Hopkins Academy boys basketball coach Jim Hart sent him texts regularly, and his parents, along with his three siblings, John J, Colin and Kasey, did whatever they could to lift his spirits around the house.
“My mental health was struggling, but all the support I got from my family, friends and all of my teammates really helped me through it,” Earle said. “Having them cheering me on and giving me the energy to work through it was awesome… Coach Hart was texting me a lot and staying in touch, because he knew the potential I had. He did whatever he could to tell me that I can do whatever I put my mind to, and that I’m strong and can get through anything. That really helped.”
Earle took Hart’s advice and ran with it. His goal? To get back at some point during the 2022-23 basketball season to help the team in any way, no matter how recent his accident was. He put his mind to it, so he wasn’t going to be told no.
He exerted every ounce of energy he had from November to February in hopes of returning, and come the 2023 state tournament in early March, he suited up in a Golden Hawks uniform. Hart subbed Earle in sparingly in Hopkins’ MIAA Division 5 Round of 32 matchup with Roxbury Prep, still easing him back into it. And although the Hawks fell 59-55, ending their season, the eighth grader picked up two key steals and helped give his team a chance to win down the stretch.
Eight months removed from a near-tragedy, he was back doing what he loved.
“It was amazing to get back for that season,” Earle said. “It felt like an achievement I got through. Obviously, it was very emotional, it was a checkpoint that I got past.”
Last fall, now a freshman, Earle suited up with Amherst on the gridiron (as part of the school’s football co-op with Hopkins) and started at safety for a competitive Hurricanes team that finished 8-2.
Earle admitted the physicality of varsity football took some getting used to, but after the season, his confidence post-injury was at an all-time high.
“I had to get my rhythm back, and it took a while,” Earle said. “It was the most contact I’ve had since the injury, so I had to adjust to that. But I love playing football, and as the season went on I became more and more comfortable.”

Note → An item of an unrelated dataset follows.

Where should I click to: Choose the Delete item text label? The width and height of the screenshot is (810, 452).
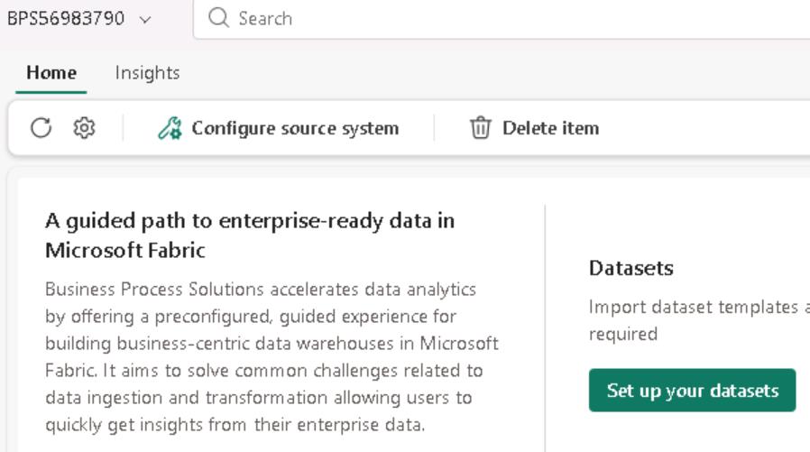click(550, 128)

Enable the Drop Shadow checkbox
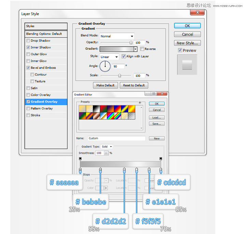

Then came Earle’s pride and joy: basketball. He tossed in 216 points as a freshman this season, including a career-high 29 points in a six-point win over Lenox in late January.
Hart said it’s kids like Earle that made him fall in love with coaching, and they’re the types of players that he wants on his team. And as part of Hart’s gig with the Naismith Basketball Hall of Fame, he drove around Michigan State head coach and basketball legend Tom Izzo for a weekend last summer. After showing him pictures of Earle’s recovery and sharing Earle’s story, Izzo agreed.
“When I showed Coach Izzo, he said, ‘If he’s able to play for me, you make sure you contact me. Those are the types of players that I want. Those tough players are my type of players,’” Hart recalled. “I think of that a lot when I think of Owen and how far he’s come from where he was at… I know saying someone’s lucky to be alive gets thrown around a lot, but he’s literally lucky to be alive.”
Owen Earle is back doing what he loves, making the most of his second chance. His body is fully healed up, as is his heart, and it may be bigger than it ever was before.
“He’s a great kid, and a very compassionate kid with a really big heart,” Hart said. “He’s learned a lot from this. He’s a competitor and he’s a fighter.”